• _Assignment_:
All of the data is to be set down again without any alteration.

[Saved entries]
######

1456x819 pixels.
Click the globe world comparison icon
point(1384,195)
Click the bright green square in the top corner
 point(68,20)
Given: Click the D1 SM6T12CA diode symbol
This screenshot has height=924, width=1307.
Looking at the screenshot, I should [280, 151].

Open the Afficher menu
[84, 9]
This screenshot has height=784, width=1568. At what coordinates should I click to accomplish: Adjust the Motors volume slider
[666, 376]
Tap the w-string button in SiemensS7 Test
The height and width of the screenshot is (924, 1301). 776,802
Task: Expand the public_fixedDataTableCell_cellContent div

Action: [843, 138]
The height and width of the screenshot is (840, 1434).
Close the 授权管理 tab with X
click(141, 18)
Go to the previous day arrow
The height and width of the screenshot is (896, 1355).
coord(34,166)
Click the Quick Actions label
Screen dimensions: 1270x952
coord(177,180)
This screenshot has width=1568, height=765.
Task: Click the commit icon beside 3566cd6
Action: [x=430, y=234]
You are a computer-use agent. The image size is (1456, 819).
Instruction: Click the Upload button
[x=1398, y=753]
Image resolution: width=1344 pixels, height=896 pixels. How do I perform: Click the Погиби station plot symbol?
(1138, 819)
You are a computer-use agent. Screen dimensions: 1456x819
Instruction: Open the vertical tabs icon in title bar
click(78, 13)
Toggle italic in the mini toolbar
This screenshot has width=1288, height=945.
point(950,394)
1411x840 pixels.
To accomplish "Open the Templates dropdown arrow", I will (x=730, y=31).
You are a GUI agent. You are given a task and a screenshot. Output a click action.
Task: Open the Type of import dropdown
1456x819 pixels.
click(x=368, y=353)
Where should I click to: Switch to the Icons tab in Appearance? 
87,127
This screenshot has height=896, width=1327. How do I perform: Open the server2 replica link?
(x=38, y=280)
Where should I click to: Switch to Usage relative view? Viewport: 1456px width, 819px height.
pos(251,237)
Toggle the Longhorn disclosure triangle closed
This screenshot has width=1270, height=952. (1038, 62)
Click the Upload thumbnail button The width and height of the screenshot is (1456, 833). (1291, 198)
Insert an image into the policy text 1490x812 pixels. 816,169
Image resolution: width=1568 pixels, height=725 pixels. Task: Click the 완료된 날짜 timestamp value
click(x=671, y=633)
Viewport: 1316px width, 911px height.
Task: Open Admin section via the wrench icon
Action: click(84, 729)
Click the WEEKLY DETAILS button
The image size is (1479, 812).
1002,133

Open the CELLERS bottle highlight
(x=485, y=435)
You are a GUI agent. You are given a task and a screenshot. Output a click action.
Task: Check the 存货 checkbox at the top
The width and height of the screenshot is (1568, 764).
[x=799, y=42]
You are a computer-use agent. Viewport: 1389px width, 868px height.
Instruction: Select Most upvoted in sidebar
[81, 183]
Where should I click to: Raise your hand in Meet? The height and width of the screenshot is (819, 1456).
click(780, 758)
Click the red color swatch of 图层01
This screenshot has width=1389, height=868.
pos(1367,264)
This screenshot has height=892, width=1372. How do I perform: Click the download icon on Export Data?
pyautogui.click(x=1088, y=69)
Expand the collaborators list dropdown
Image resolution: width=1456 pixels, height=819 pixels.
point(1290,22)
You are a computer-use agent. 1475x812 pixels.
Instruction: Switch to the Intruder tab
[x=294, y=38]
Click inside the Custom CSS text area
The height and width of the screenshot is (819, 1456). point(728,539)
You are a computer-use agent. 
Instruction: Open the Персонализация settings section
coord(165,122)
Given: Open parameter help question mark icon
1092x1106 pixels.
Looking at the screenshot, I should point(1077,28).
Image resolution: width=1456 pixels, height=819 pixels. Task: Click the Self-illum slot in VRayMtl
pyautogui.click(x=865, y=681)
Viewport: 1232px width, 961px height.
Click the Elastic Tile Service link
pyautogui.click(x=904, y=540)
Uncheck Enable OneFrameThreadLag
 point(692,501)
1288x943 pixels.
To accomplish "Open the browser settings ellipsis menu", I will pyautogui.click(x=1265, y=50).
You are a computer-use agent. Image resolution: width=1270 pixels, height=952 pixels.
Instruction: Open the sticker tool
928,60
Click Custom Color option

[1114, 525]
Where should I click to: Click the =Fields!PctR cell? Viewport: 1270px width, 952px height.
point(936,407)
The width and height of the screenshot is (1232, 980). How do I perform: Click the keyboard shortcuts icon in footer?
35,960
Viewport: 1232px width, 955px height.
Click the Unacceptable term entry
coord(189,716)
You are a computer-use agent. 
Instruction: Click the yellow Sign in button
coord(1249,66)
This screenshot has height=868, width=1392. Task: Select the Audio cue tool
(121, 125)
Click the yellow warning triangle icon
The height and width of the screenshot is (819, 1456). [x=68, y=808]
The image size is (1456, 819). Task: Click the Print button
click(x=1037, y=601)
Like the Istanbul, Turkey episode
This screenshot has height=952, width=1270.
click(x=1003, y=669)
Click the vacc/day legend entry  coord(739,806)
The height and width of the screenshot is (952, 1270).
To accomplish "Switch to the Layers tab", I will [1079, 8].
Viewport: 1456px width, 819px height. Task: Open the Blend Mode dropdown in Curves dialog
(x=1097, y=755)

######

• _Response to this exercise_:
1456x819 pixels.
Click the globe world comparison icon
point(1384,195)
Click the bright green square in the top corner
 point(68,20)
Given: Click the D1 SM6T12CA diode symbol
This screenshot has height=924, width=1307.
Looking at the screenshot, I should [280, 151].

Open the Afficher menu
[84, 9]
This screenshot has height=784, width=1568. At what coordinates should I click to accomplish: Adjust the Motors volume slider
[666, 376]
Tap the w-string button in SiemensS7 Test
The height and width of the screenshot is (924, 1301). 776,802
Task: Expand the public_fixedDataTableCell_cellContent div

Action: [843, 138]
The height and width of the screenshot is (840, 1434).
Close the 授权管理 tab with X
click(141, 18)
Go to the previous day arrow
The height and width of the screenshot is (896, 1355).
coord(34,166)
Click the Quick Actions label
Screen dimensions: 1270x952
coord(177,180)
This screenshot has width=1568, height=765.
Task: Click the commit icon beside 3566cd6
Action: [x=430, y=234]
You are a computer-use agent. The image size is (1456, 819).
Instruction: Click the Upload button
[x=1398, y=753]
Image resolution: width=1344 pixels, height=896 pixels. How do I perform: Click the Погиби station plot symbol?
(1138, 819)
You are a computer-use agent. Screen dimensions: 1456x819
Instruction: Open the vertical tabs icon in title bar
click(78, 13)
Toggle italic in the mini toolbar
This screenshot has width=1288, height=945.
point(950,394)
1411x840 pixels.
To accomplish "Open the Templates dropdown arrow", I will (x=730, y=31).
You are a GUI agent. You are given a task and a screenshot. Output a click action.
Task: Open the Type of import dropdown
1456x819 pixels.
click(x=368, y=353)
Where should I click to: Switch to the Icons tab in Appearance? 
87,127
This screenshot has height=896, width=1327. How do I perform: Open the server2 replica link?
(x=38, y=280)
Where should I click to: Switch to Usage relative view? Viewport: 1456px width, 819px height.
pos(251,237)
Toggle the Longhorn disclosure triangle closed
This screenshot has width=1270, height=952. (1038, 62)
Click the Upload thumbnail button The width and height of the screenshot is (1456, 833). (1291, 198)
Insert an image into the policy text 1490x812 pixels. 816,169
Image resolution: width=1568 pixels, height=725 pixels. Task: Click the 완료된 날짜 timestamp value
click(x=671, y=633)
Viewport: 1316px width, 911px height.
Task: Open Admin section via the wrench icon
Action: click(84, 729)
Click the WEEKLY DETAILS button
The image size is (1479, 812).
1002,133

Open the CELLERS bottle highlight
(x=485, y=435)
You are a GUI agent. You are given a task and a screenshot. Output a click action.
Task: Check the 存货 checkbox at the top
The width and height of the screenshot is (1568, 764).
[x=799, y=42]
You are a computer-use agent. Viewport: 1389px width, 868px height.
Instruction: Select Most upvoted in sidebar
[81, 183]
Where should I click to: Raise your hand in Meet? The height and width of the screenshot is (819, 1456).
click(780, 758)
Click the red color swatch of 图层01
This screenshot has width=1389, height=868.
pos(1367,264)
This screenshot has height=892, width=1372. How do I perform: Click the download icon on Export Data?
pyautogui.click(x=1088, y=69)
Expand the collaborators list dropdown
Image resolution: width=1456 pixels, height=819 pixels.
point(1290,22)
You are a computer-use agent. 1475x812 pixels.
Instruction: Switch to the Intruder tab
[x=294, y=38]
Click inside the Custom CSS text area
The height and width of the screenshot is (819, 1456). point(728,539)
You are a computer-use agent. 
Instruction: Open the Персонализация settings section
coord(165,122)
Given: Open parameter help question mark icon
1092x1106 pixels.
Looking at the screenshot, I should point(1077,28).
Image resolution: width=1456 pixels, height=819 pixels. Task: Click the Self-illum slot in VRayMtl
pyautogui.click(x=865, y=681)
Viewport: 1232px width, 961px height.
Click the Elastic Tile Service link
pyautogui.click(x=904, y=540)
Uncheck Enable OneFrameThreadLag
 point(692,501)
1288x943 pixels.
To accomplish "Open the browser settings ellipsis menu", I will pyautogui.click(x=1265, y=50).
You are a computer-use agent. Image resolution: width=1270 pixels, height=952 pixels.
Instruction: Open the sticker tool
928,60
Click Custom Color option

[1114, 525]
Where should I click to: Click the =Fields!PctR cell? Viewport: 1270px width, 952px height.
point(936,407)
The width and height of the screenshot is (1232, 980). How do I perform: Click the keyboard shortcuts icon in footer?
35,960
Viewport: 1232px width, 955px height.
Click the Unacceptable term entry
coord(189,716)
You are a computer-use agent. 
Instruction: Click the yellow Sign in button
coord(1249,66)
This screenshot has height=868, width=1392. Task: Select the Audio cue tool
(121, 125)
Click the yellow warning triangle icon
The height and width of the screenshot is (819, 1456). [x=68, y=808]
The image size is (1456, 819). Task: Click the Print button
click(x=1037, y=601)
Like the Istanbul, Turkey episode
This screenshot has height=952, width=1270.
click(x=1003, y=669)
Click the vacc/day legend entry  coord(739,806)
The height and width of the screenshot is (952, 1270).
To accomplish "Switch to the Layers tab", I will [1079, 8].
Viewport: 1456px width, 819px height. Task: Open the Blend Mode dropdown in Curves dialog
(x=1097, y=755)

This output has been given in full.